**Exercise aim**
The full listing is needed, transcribed word for word.

START Provided data

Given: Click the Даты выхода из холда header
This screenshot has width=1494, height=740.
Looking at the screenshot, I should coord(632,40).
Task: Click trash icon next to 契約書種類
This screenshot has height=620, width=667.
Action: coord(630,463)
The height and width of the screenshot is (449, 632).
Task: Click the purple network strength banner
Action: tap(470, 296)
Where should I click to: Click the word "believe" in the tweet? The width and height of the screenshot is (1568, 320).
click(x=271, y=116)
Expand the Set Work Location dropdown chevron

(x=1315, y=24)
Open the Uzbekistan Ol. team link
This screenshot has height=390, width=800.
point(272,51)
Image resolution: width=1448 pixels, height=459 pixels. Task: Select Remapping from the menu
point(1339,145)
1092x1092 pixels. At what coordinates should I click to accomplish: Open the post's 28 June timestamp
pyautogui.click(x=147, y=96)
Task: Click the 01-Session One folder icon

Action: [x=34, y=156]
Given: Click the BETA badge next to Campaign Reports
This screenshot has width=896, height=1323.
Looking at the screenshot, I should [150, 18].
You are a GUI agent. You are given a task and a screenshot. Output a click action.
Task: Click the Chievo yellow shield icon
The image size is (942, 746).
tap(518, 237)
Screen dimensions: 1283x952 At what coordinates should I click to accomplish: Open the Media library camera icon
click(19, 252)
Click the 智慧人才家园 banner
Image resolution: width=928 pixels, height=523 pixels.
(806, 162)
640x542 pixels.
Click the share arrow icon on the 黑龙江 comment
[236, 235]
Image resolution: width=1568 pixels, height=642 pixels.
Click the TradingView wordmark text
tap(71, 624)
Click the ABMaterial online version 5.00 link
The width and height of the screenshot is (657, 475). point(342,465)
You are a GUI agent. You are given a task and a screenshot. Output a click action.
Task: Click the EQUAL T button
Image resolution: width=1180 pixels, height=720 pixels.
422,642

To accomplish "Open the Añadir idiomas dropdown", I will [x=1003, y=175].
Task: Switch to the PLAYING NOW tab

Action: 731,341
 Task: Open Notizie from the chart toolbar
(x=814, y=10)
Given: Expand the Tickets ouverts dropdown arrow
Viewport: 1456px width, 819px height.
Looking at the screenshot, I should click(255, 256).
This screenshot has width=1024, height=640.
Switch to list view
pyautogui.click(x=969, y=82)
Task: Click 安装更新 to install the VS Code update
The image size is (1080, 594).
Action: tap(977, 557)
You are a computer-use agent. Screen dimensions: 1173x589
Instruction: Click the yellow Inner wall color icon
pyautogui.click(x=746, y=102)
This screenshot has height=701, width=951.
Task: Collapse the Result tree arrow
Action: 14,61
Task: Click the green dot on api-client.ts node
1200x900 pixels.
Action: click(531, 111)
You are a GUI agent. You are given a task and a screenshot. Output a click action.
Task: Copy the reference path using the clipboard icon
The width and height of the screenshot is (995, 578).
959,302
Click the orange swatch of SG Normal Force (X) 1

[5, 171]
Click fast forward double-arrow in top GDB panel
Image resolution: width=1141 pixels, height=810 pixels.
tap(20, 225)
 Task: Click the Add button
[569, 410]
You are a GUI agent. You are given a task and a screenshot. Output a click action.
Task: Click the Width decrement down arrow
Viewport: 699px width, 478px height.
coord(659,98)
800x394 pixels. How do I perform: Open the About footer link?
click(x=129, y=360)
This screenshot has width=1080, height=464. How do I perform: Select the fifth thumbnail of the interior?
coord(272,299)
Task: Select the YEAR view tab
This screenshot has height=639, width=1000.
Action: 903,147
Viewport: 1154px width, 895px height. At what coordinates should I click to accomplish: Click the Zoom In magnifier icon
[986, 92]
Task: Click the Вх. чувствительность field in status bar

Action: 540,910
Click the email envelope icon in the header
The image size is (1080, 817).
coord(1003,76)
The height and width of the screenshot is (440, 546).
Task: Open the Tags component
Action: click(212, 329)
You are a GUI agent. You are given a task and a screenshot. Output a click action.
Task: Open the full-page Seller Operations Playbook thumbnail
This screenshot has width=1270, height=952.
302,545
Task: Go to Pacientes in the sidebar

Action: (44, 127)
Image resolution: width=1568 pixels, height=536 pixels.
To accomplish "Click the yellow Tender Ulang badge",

END Provided data

**Answer for this exercise**
Given: Click the Даты выхода из холда header
This screenshot has width=1494, height=740.
Looking at the screenshot, I should coord(632,40).
Task: Click trash icon next to 契約書種類
This screenshot has height=620, width=667.
Action: coord(630,463)
The height and width of the screenshot is (449, 632).
Task: Click the purple network strength banner
Action: tap(470, 296)
Where should I click to: Click the word "believe" in the tweet? The width and height of the screenshot is (1568, 320).
click(x=271, y=116)
Expand the Set Work Location dropdown chevron

(x=1315, y=24)
Open the Uzbekistan Ol. team link
This screenshot has height=390, width=800.
point(272,51)
Image resolution: width=1448 pixels, height=459 pixels. Task: Select Remapping from the menu
point(1339,145)
1092x1092 pixels. At what coordinates should I click to accomplish: Open the post's 28 June timestamp
pyautogui.click(x=147, y=96)
Task: Click the 01-Session One folder icon

Action: [x=34, y=156]
Given: Click the BETA badge next to Campaign Reports
This screenshot has width=896, height=1323.
Looking at the screenshot, I should [150, 18].
You are a GUI agent. You are given a task and a screenshot. Output a click action.
Task: Click the Chievo yellow shield icon
The image size is (942, 746).
tap(518, 237)
Screen dimensions: 1283x952 At what coordinates should I click to accomplish: Open the Media library camera icon
click(19, 252)
Click the 智慧人才家园 banner
Image resolution: width=928 pixels, height=523 pixels.
(806, 162)
640x542 pixels.
Click the share arrow icon on the 黑龙江 comment
[236, 235]
Image resolution: width=1568 pixels, height=642 pixels.
Click the TradingView wordmark text
tap(71, 624)
Click the ABMaterial online version 5.00 link
The width and height of the screenshot is (657, 475). point(342,465)
You are a GUI agent. You are given a task and a screenshot. Output a click action.
Task: Click the EQUAL T button
Image resolution: width=1180 pixels, height=720 pixels.
422,642

To accomplish "Open the Añadir idiomas dropdown", I will [x=1003, y=175].
Task: Switch to the PLAYING NOW tab

Action: 731,341
 Task: Open Notizie from the chart toolbar
(x=814, y=10)
Given: Expand the Tickets ouverts dropdown arrow
Viewport: 1456px width, 819px height.
Looking at the screenshot, I should click(255, 256).
This screenshot has width=1024, height=640.
Switch to list view
pyautogui.click(x=969, y=82)
Task: Click 安装更新 to install the VS Code update
The image size is (1080, 594).
Action: tap(977, 557)
You are a computer-use agent. Screen dimensions: 1173x589
Instruction: Click the yellow Inner wall color icon
pyautogui.click(x=746, y=102)
This screenshot has height=701, width=951.
Task: Collapse the Result tree arrow
Action: 14,61
Task: Click the green dot on api-client.ts node
1200x900 pixels.
Action: click(531, 111)
You are a GUI agent. You are given a task and a screenshot. Output a click action.
Task: Copy the reference path using the clipboard icon
The width and height of the screenshot is (995, 578).
959,302
Click the orange swatch of SG Normal Force (X) 1

[5, 171]
Click fast forward double-arrow in top GDB panel
Image resolution: width=1141 pixels, height=810 pixels.
tap(20, 225)
 Task: Click the Add button
[569, 410]
You are a GUI agent. You are given a task and a screenshot. Output a click action.
Task: Click the Width decrement down arrow
Viewport: 699px width, 478px height.
coord(659,98)
800x394 pixels. How do I perform: Open the About footer link?
click(x=129, y=360)
This screenshot has width=1080, height=464. How do I perform: Select the fifth thumbnail of the interior?
coord(272,299)
Task: Select the YEAR view tab
This screenshot has height=639, width=1000.
Action: 903,147
Viewport: 1154px width, 895px height. At what coordinates should I click to accomplish: Click the Zoom In magnifier icon
[986, 92]
Task: Click the Вх. чувствительность field in status bar

Action: 540,910
Click the email envelope icon in the header
The image size is (1080, 817).
coord(1003,76)
The height and width of the screenshot is (440, 546).
Task: Open the Tags component
Action: click(212, 329)
You are a GUI agent. You are given a task and a screenshot. Output a click action.
Task: Open the full-page Seller Operations Playbook thumbnail
This screenshot has width=1270, height=952.
302,545
Task: Go to Pacientes in the sidebar

Action: (44, 127)
Image resolution: width=1568 pixels, height=536 pixels.
To accomplish "Click the yellow Tender Ulang badge",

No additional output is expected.